The city has been under Stage 3 rationing since March 2013. It restricts outdoor water usage such as lawn watering to Wednesdays and Saturdays from midnight to 9 a.m. from March 1 through Oct. 31.
From Nov. 1 through Feb. 29, the hours during which outdoor water usage is allowed are 11 a.m. to 3 p.m.
Stage 3 rationing applies to vehicle washing, hosing down sidewalks and driveways, filling up pools and other recreational uses.
Repeat offenders of the rationing rules have been fined.
Car dealers have hired water trucks from outside Duncan to power wash their vehicles. In addition, local residents with their own water wells are able to water their lawns at will, though passersby may not understand the difference.
The rationing ordinance applies to homes, businesses, medical facilities, schools and city facilities.
The ordinance states the city will invoke Stage 4 rationing when Waurika Lake falls below 40 percent of its conservation pool, but no action was taken on March 13 when the lake fell below that mark.
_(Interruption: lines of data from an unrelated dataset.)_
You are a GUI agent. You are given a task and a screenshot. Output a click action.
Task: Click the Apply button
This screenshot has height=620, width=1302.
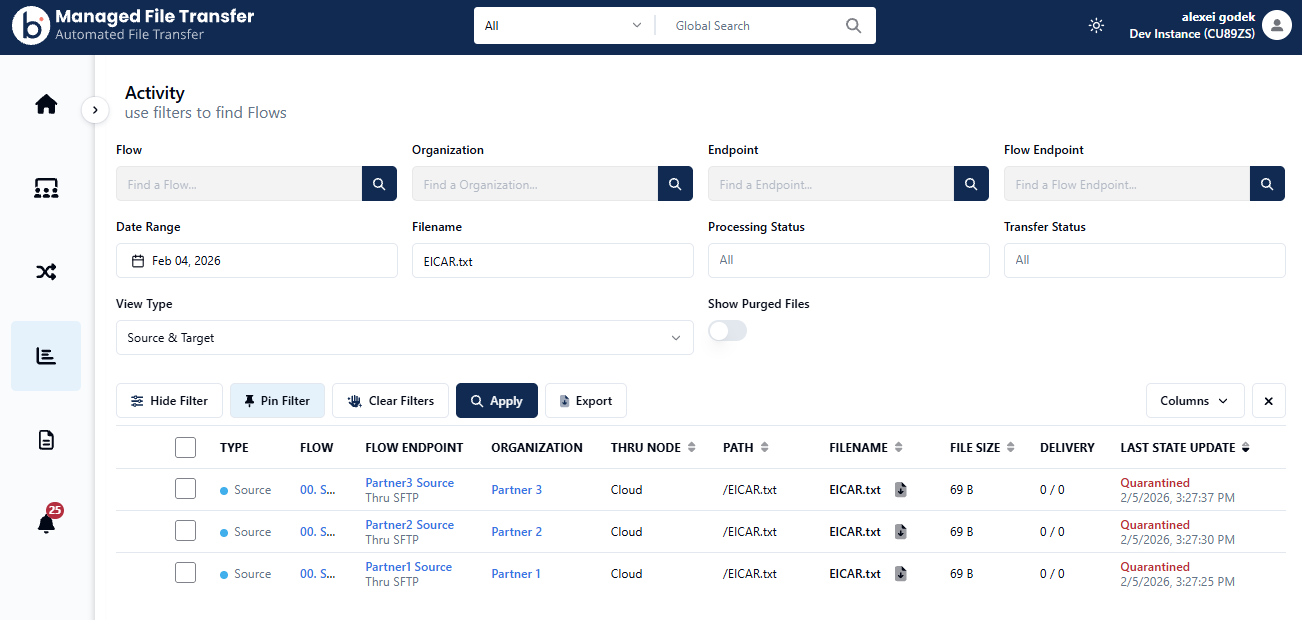496,401
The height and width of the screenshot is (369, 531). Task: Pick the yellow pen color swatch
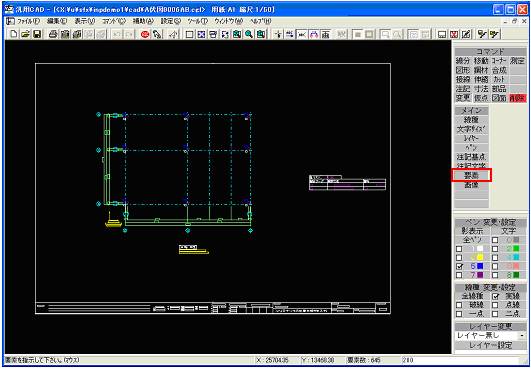[x=480, y=258]
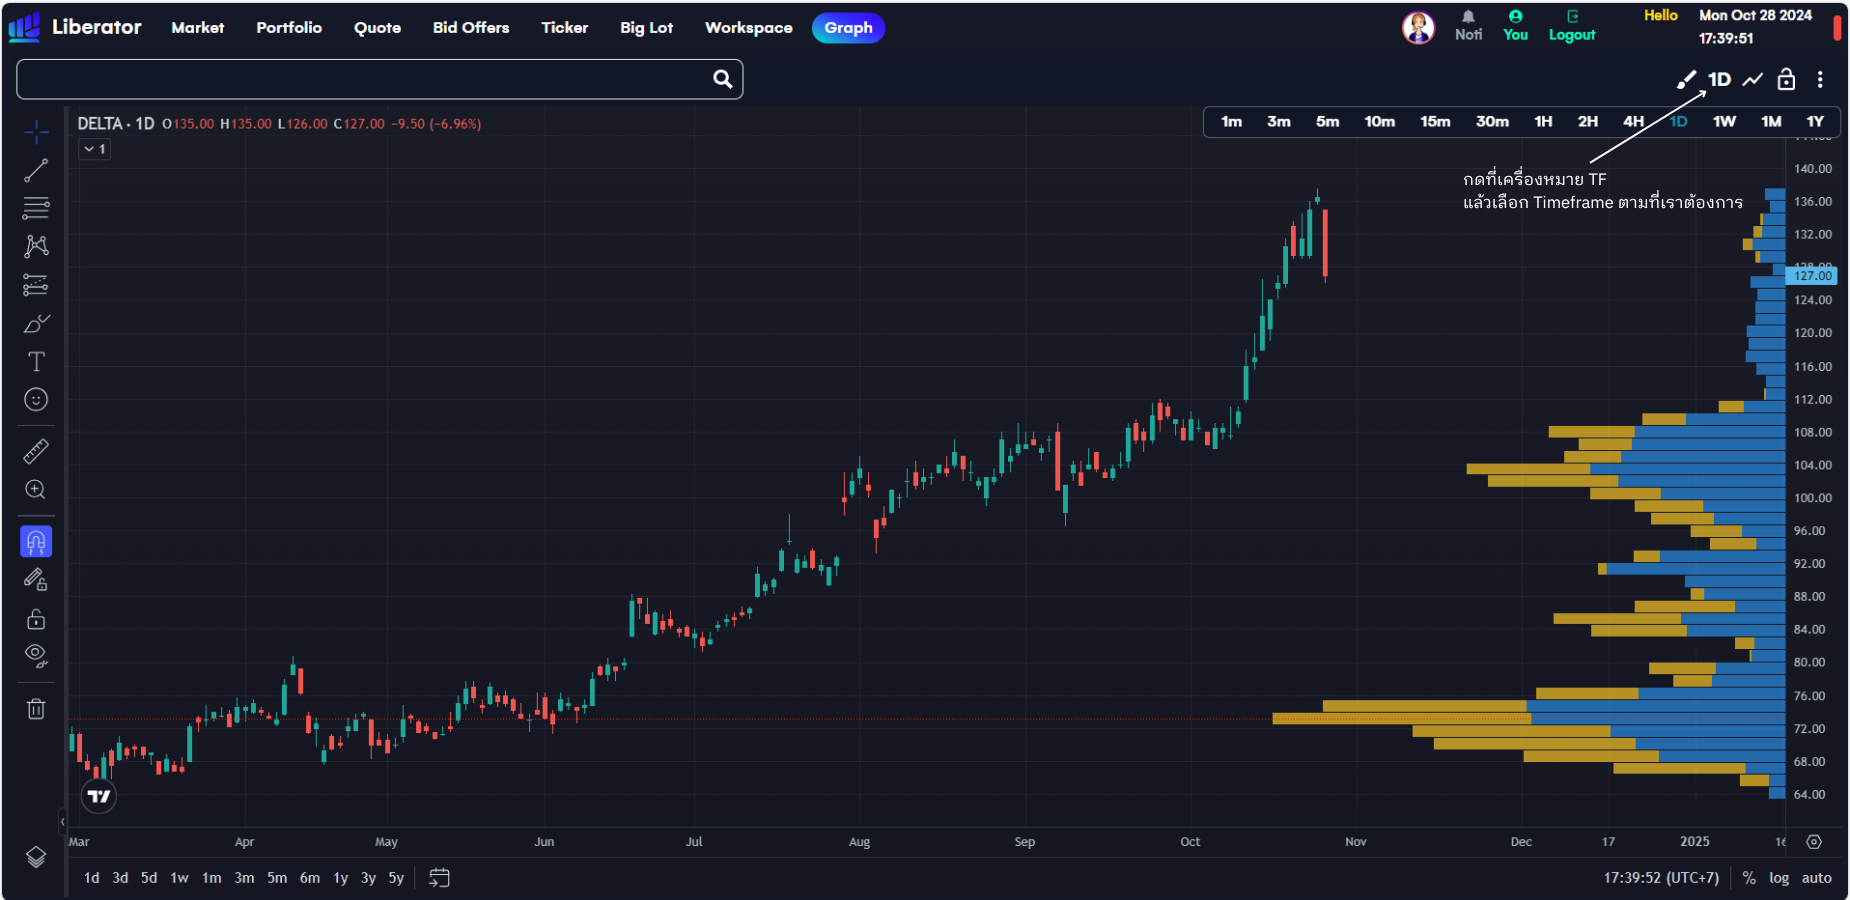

The City Council and city administration have adopted a wait-and-see approach to further rationing because of its economic impact and the public backlash it likely would receive.
There was a brief discussion about whether to fill the city’s popular Fuqua Pool a few months ago but it opened on schedule Saturday even though it’s a technical violation to fill up a kiddie pool under Stage 3 rationing.
While the falling water level of Waurika Lake is a serious matter, Frieda noted that Duncan’s two reservoirs known as Lake Fuqua and Humphreys Lake have enough water to supply more than 18 months of consumption.
In effect, the message from Frieda and the city’s leaders is there is no reason to panic.
The Waurika Lake Master Conservancy District board is scheduled to meet at 2 p.m. on Tuesday to discuss and possibly take action to fix a long-standing problem that continues to grow.
Besides lack of rain, Waurika Lake has a serious problem with silt, which has collected around the lake pump house.
Estimates to remove 105,000 acres of cubic silt range between $2.5 and $6 million.
Built in 1977 by the U.S. Army Corps of Engineers, Waurika Lake was created to supply water to Duncan, Lawton and other southwest Oklahoma communities.
Besides being plagued by the ongoing drought, the collection of sediment and other particulates known as silt threatens to slowly strangle the lake.
If a lake ever “silts over” it effectively becomes a dead lake, according to U.S. Army Corps of Engineers experts.